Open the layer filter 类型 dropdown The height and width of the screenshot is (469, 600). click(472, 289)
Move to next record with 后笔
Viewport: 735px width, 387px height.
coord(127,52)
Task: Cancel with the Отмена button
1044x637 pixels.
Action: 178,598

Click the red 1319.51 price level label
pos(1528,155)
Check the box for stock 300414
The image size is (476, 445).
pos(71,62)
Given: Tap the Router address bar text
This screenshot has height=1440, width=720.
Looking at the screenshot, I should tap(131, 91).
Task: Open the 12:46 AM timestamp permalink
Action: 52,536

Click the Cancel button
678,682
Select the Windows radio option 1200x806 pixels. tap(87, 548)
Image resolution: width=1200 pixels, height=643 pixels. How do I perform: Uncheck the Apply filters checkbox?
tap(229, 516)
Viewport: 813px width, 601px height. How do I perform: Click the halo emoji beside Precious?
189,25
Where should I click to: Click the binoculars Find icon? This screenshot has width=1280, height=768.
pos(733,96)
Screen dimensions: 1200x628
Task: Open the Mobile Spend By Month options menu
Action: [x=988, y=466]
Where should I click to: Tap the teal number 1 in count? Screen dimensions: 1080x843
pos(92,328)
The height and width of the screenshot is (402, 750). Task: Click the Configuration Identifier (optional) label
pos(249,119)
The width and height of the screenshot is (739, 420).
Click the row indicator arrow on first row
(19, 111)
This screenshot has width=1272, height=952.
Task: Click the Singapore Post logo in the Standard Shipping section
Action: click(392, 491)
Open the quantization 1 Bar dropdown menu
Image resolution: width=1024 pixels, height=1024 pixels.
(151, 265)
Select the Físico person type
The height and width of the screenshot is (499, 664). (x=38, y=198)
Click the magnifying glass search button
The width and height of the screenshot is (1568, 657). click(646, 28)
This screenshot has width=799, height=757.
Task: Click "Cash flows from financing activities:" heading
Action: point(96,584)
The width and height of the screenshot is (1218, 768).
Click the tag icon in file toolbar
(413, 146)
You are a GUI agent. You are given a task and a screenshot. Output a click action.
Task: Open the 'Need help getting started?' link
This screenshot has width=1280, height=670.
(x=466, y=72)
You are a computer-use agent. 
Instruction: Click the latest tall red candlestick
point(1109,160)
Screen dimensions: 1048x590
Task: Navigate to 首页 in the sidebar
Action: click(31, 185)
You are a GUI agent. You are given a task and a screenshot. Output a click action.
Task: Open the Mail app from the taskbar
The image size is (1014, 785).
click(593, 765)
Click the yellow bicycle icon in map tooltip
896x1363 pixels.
════
Supply the entire listing above again, word for word.

## Exercise answer
Open the layer filter 类型 dropdown The height and width of the screenshot is (469, 600). click(472, 289)
Move to next record with 后笔
Viewport: 735px width, 387px height.
coord(127,52)
Task: Cancel with the Отмена button
1044x637 pixels.
Action: 178,598

Click the red 1319.51 price level label
pos(1528,155)
Check the box for stock 300414
The image size is (476, 445).
pos(71,62)
Given: Tap the Router address bar text
This screenshot has height=1440, width=720.
Looking at the screenshot, I should tap(131, 91).
Task: Open the 12:46 AM timestamp permalink
Action: 52,536

Click the Cancel button
678,682
Select the Windows radio option 1200x806 pixels. tap(87, 548)
Image resolution: width=1200 pixels, height=643 pixels. How do I perform: Uncheck the Apply filters checkbox?
tap(229, 516)
Viewport: 813px width, 601px height. How do I perform: Click the halo emoji beside Precious?
189,25
Where should I click to: Click the binoculars Find icon? This screenshot has width=1280, height=768.
pos(733,96)
Screen dimensions: 1200x628
Task: Open the Mobile Spend By Month options menu
Action: [x=988, y=466]
Where should I click to: Tap the teal number 1 in count? Screen dimensions: 1080x843
pos(92,328)
The height and width of the screenshot is (402, 750). Task: Click the Configuration Identifier (optional) label
pos(249,119)
The width and height of the screenshot is (739, 420).
Click the row indicator arrow on first row
(19, 111)
This screenshot has width=1272, height=952.
Task: Click the Singapore Post logo in the Standard Shipping section
Action: click(392, 491)
Open the quantization 1 Bar dropdown menu
Image resolution: width=1024 pixels, height=1024 pixels.
(151, 265)
Select the Físico person type
The height and width of the screenshot is (499, 664). (x=38, y=198)
Click the magnifying glass search button
The width and height of the screenshot is (1568, 657). click(646, 28)
This screenshot has width=799, height=757.
Task: Click "Cash flows from financing activities:" heading
Action: point(96,584)
The width and height of the screenshot is (1218, 768).
Click the tag icon in file toolbar
(413, 146)
You are a GUI agent. You are given a task and a screenshot. Output a click action.
Task: Open the 'Need help getting started?' link
This screenshot has width=1280, height=670.
(x=466, y=72)
You are a computer-use agent. 
Instruction: Click the latest tall red candlestick
point(1109,160)
Screen dimensions: 1048x590
Task: Navigate to 首页 in the sidebar
Action: click(31, 185)
You are a GUI agent. You are given a task and a screenshot. Output a click action.
Task: Open the Mail app from the taskbar
The image size is (1014, 785).
click(593, 765)
Click the yellow bicycle icon in map tooltip
896x1363 pixels.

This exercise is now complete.